Supplied information:

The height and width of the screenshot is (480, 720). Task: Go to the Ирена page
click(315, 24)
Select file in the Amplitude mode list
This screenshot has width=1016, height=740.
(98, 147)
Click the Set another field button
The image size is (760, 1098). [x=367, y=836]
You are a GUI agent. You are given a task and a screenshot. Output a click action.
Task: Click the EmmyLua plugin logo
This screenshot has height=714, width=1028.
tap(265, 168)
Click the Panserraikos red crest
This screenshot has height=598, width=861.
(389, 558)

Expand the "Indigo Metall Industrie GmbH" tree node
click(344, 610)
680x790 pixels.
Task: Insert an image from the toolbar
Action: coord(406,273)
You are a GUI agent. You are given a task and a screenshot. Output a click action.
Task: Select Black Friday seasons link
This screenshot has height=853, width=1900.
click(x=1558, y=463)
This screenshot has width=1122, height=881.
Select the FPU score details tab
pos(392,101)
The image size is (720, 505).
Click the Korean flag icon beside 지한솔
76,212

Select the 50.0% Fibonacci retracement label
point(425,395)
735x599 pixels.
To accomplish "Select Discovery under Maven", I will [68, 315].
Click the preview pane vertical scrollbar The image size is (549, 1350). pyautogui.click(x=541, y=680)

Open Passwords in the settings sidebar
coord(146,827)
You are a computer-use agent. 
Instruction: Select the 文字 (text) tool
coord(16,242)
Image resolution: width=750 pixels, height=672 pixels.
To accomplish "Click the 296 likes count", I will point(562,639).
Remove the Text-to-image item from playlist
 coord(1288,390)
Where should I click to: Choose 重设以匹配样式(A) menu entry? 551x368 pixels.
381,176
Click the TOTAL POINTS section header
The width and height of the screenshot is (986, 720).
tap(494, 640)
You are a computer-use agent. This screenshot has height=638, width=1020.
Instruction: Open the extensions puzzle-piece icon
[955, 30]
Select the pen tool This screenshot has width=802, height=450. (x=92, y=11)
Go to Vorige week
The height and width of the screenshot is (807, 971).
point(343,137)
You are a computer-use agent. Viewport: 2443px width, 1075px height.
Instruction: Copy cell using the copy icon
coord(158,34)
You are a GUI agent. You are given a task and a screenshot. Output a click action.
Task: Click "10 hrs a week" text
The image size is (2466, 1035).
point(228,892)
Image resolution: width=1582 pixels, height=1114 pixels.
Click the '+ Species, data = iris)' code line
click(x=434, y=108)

Exercise requirements: Search the data for the string "resolution". List each line that has it.

Response to the task:
Image resolution: width=750 pixels, height=672 pixels.
Image resolution: width=1582 pixels, height=1114 pixels.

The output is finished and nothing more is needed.